PARBOABOA, Jakarta – Kepolisian Republik Indonesia selama Januari hingga Mei 2022 mengungkap ada 230 kasus penyalahgunaan bahan bakar minyak (BBM) bersubsidi dengan jumlah tersangka yang ditahan sebanyak 335 orang.
Hal tersebut diungkapkan oleh Kabareskrim Polri Komjen Pol Agus Andrianto pada konferensi pers pengungkapan kasus penyalahgunaan solar di Kabupaten Pati, Jawa Tengah, pada Selasa, (24/5/2022).
"Khusus 2 bulan terakhir, karena mulai terjadinya antrean dan peningkatan angka subsidi BBM jenis Pertalite, solar, dan elpiji, tercatat ada 182 kasus yang diungkap, sedangkan tersangkanya ada 235 orang," kata Agus.
Ia mengatakan, kasus tersebut belum termasuk kedalam tiga kasus yang baru saja terungkap.
Sebelumnya, Kapolri sudah memerintahkan seluruh jajaran setelah dua bulan terakhir adanya insiden antrean pembelian solar dan Pertalite serta kelangkaan solar bersubsidi di beberapa wilayah.
"Hingga akhirnya diungkap kasus penyalahgunaan BBM maupun elpiji bersubsidi di sejumlah daerah, termasuk di Kabupaten Pati, dengan barang bukti solar bersubsidi sekitar 25 ton," ujarnya.

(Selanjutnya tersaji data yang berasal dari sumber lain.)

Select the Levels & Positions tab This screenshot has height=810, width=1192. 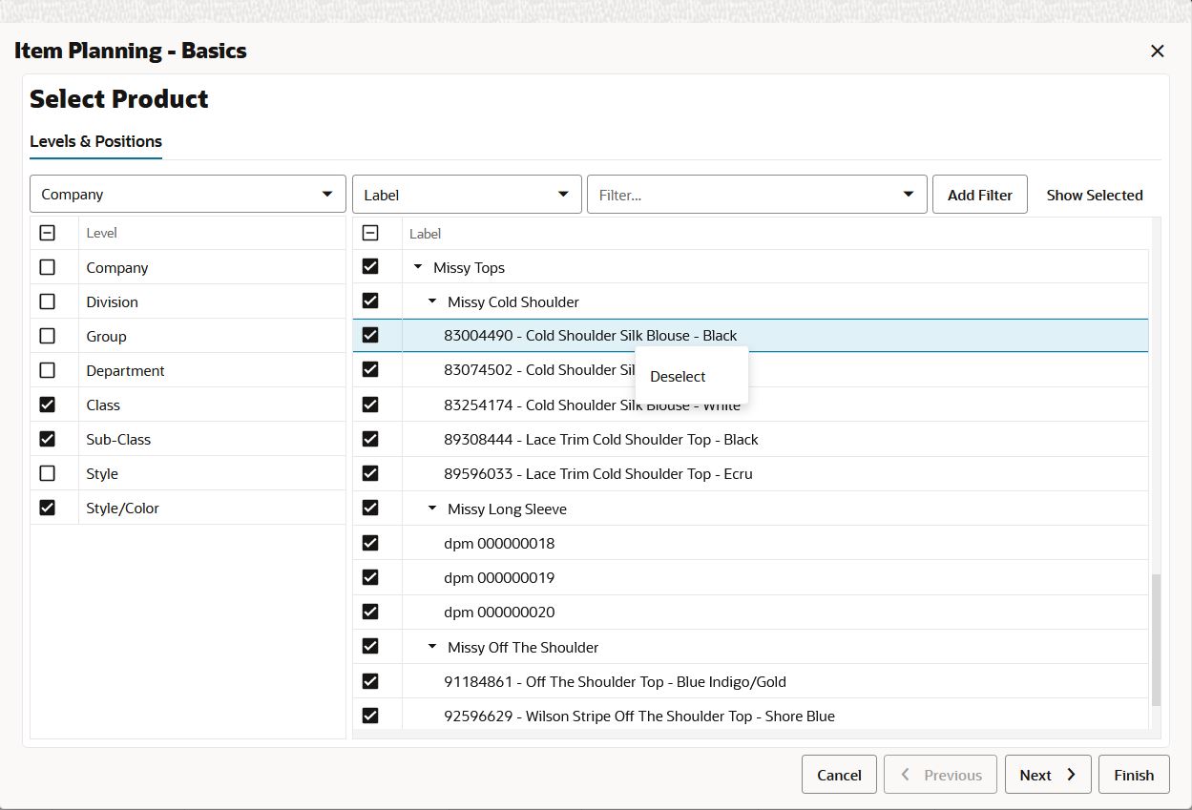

Ia menjelaskan, hal tersebut dilakukan guna menunjukkan keseriusan Polri mendalami kasus penyalahgunaan BBM bersubsidi. Terlebih lagi, saat ini terjadi krisis energi global menyusul perang Rusia dengan Ukraina sehingga peningkatan harga komoditas energi dunia.

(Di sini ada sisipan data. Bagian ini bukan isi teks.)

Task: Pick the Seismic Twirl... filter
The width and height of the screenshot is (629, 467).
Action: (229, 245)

"Kepolisian dan Pertamina yang mendapatkan tugas negara menyiapkan bahan bakar minyak, tentunya akan melakukan upaya mencegah terjadinya penyalahgunaan BBM bersubsidi, baik Pertalite, solar, maupun elpiji, yang besaran subsidinya akan selalu naik," ujarnya.
Dengan adanya penindakan tersebut akan memberikan efek jera dan menekan penyimpangan yang ada, sedangkan subsidi BBM dari pemerintah bisa tepat sasaran dan angka subsidinya tidak akan naik.
Penindakan tersebut tidak hanya berlaku terhadap penyalahgunaan BBM jenis solar dan Pertalite, pelaku penyalahgunaan elpiji bersubsidi juga akan ditindak lantaran adanya kenaikan subsidi setiap tahunnya.
Menurutnya, banyaknya kasus penyalahgunaan BBM bersubsidi ini tidak lepas dari adanya perbedaan harga antara BBM maupun elpiji bersubsidi dan nonsubsidi.
"Disparitas harga ini diduga yang merangsang pelaku memanfaatkan peluang melakukan usaha yang menyalahi ketentuan sehingga hal itu bisa menimbulkan kerugian masyarakat yang sesungguhnya memiliki hak untuk mendapatkan Pertalite, solar, maupun elpiji bersubsidi," ujarnya.